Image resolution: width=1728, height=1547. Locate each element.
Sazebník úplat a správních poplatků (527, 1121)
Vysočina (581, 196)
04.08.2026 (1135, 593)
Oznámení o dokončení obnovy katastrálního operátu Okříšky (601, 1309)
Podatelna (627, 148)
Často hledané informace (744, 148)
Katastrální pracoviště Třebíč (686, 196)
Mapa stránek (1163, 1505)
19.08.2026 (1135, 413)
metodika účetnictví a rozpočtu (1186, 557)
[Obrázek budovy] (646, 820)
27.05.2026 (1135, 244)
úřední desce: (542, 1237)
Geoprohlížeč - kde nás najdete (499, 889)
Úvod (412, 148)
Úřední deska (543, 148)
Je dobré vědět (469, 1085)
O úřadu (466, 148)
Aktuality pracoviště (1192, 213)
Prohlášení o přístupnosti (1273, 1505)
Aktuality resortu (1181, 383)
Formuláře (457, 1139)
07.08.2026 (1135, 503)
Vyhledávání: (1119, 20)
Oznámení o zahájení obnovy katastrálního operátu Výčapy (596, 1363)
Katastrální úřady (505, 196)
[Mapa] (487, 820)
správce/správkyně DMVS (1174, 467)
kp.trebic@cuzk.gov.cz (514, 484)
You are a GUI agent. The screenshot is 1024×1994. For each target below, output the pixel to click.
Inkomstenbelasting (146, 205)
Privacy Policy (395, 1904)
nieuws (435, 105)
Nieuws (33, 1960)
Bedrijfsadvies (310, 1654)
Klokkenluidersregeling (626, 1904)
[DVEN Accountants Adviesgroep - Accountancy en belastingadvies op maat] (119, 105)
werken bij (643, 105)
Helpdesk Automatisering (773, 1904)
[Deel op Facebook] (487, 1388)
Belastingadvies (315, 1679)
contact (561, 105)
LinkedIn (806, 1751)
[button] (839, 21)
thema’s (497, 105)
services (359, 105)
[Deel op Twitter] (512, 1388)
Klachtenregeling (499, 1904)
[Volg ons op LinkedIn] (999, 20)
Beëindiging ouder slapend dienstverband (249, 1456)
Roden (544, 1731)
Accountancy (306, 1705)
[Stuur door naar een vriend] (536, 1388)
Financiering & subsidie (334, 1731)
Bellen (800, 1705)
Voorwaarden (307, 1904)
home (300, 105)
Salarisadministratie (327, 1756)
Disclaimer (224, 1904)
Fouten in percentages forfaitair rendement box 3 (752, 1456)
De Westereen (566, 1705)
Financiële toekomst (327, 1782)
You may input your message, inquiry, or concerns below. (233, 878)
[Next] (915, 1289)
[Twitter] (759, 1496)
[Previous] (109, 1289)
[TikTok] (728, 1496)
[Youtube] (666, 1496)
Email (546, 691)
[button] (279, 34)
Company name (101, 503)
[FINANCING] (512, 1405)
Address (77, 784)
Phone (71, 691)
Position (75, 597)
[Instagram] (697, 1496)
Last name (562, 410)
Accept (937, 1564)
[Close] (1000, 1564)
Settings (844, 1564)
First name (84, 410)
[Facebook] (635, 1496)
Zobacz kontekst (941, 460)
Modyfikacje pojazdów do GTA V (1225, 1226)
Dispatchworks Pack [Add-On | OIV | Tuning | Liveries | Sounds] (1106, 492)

(Your objective) The required output is the line containing "[TikTok] (728, 1496)" through the last line of the records above, each copied exactly and nothing more.

(Expected answer)
[TikTok] (728, 1496)
[Youtube] (666, 1496)
Email (546, 691)
[button] (279, 34)
Company name (101, 503)
[FINANCING] (512, 1405)
Address (77, 784)
Phone (71, 691)
Position (75, 597)
[Instagram] (697, 1496)
Last name (562, 410)
Accept (937, 1564)
[Close] (1000, 1564)
Settings (844, 1564)
First name (84, 410)
[Facebook] (635, 1496)
Zobacz kontekst (941, 460)
Modyfikacje pojazdów do GTA V (1225, 1226)
Dispatchworks Pack [Add-On | OIV | Tuning | Liveries | Sounds] (1106, 492)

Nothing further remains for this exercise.